Y sin embargo existe la inocencia. ¿Qué es la inocencia? Un niño es inocente porque desconoce cómo funciona el mundo; porque ve las cosas más como un momento presente en el que van apareciendo sucesos a los que todavía no sabe darles un sentido más allá de lo que percibe y siente. O si empieza a darles un sentido es más bien un sentido mítico de bueno y malo como si las cosas o los sucesos tuvieran una relación directa con fuerzas mágicas malignas o benignas. El universo del niño tiene relación con los cuentos, con las leyendas o relatos míticos. Confía en la bondad de sus padres y sabe que ellos están ahí para protegerles de lo malo. De los hombres malos, de las malas personas, de los animales peligrosos, de la oscuridad; de la bruja, de los ogros, de los enanos traviesos. La inocencia es un don que solo se vive en esa época. Pero es un don que nos marca para toda la vida. La vida fue de otra manera al principio de nuestras vidas. Para la gente de mi edad nuestros padres eran como dioses que nos protegían; y, aunque a veces nos pegaban o nos castigaban, lo hacían por nuestro bien. Los maestros en la escuela actuaban de forma parecida por mucho que nos riñeran o pegaran. Así fue el mundo de nuestra infancia y así nos marcó.

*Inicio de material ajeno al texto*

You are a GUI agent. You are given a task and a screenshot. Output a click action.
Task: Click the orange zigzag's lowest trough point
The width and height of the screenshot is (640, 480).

Pero la inocencia no ha muerto a pesar de los años pasados y de la vida transcurrida. Es más, cuando ya hemos bebido con abundancia de las amarguras de la vida, surge un ímpetu valiente de desprecio a lo que ahora nos atrevemos a volver a calificar con desvergüenza y venganza, de ogros, de brujas, de magos malignos; de monstruos salvajes e inhumanos, de oscuridades frías y caóticas. Nuestra inocencia pasada viene a nuestro auxilio y con ganas de ajustar cuentas con lo malo que nos destruyó la bendita infancia y nos dio palos sin piedad cuando nosotros solo tratábamos de ser buenos, de obedecer, de hacer las cosas lo mejor que podíamos, pero sin nunca logarlo porque siempre faltaba algo importante que lograr y si faltaba era por nuestra culpa, infinita culpa. Lo malo, el mal, que también llegó a poseernos y a disponer de nuestra vida y acciones; y, así lograba pervertirnos en nombre de muchas cosas engañosas que parecían hacernos flotar por encima de las turbulencias. El mal que como un demonio nos poseía en nombre de la vida y de la supervivencia, de las ventajas y desventajas a sacar de las cosas y de las personas; y, así nuestros padres pasaron a ser personas de carne y hueso como las demás, con sus vicios y virtudes, con su vulnerabilidad humana. Pero el mal tiene también sus límites y sus puntos vulnerables.
Armados ahora de la experiencia de la vida, de los años de lucha, de la razón más afilada, del sentido común más endurecido; precisamente ahora, tratamos de dejar paso, de dar entrada a lo que siempre estuvo ahí escondido, reprimido; a lo que siempre nos ayudó a ver el otro lado más profundo y misterioso de la vida. La inocencia reclama su territorio y los malos ya sabemos quienes son; y, la maldad y el mal están ya identificados, y les cuesta muchísimo volver a seducirnos, a forzarnos a engañarnos, a darnos palos. La inocencia es ahora libre de soñar, de construir sus palacios de magos y hadas buenos, de recuperar a nuestros padres primigenios o arquetípicos para volver a sentirnos protegidos con su poder bondadoso y desinteresado. Es hora de volver a jugar, de inventar cuentos, de dar nombres nuevos a los territorios que seguimos explorando, de retomar los buenos amigos y volver a hablar del Capitán Trueno, de El Jabato, de Superman, de las aventuras de Julio Verne; de las historias de la Biblia. Es hora de nuestra revancha con la realidad; es hora de desconectar y decir YA NO PERTENEZCO A TU DOMINIO por mucho que te empeñes o incluso me hagas morir de hambre o torturado por alguna enfermedad terrible.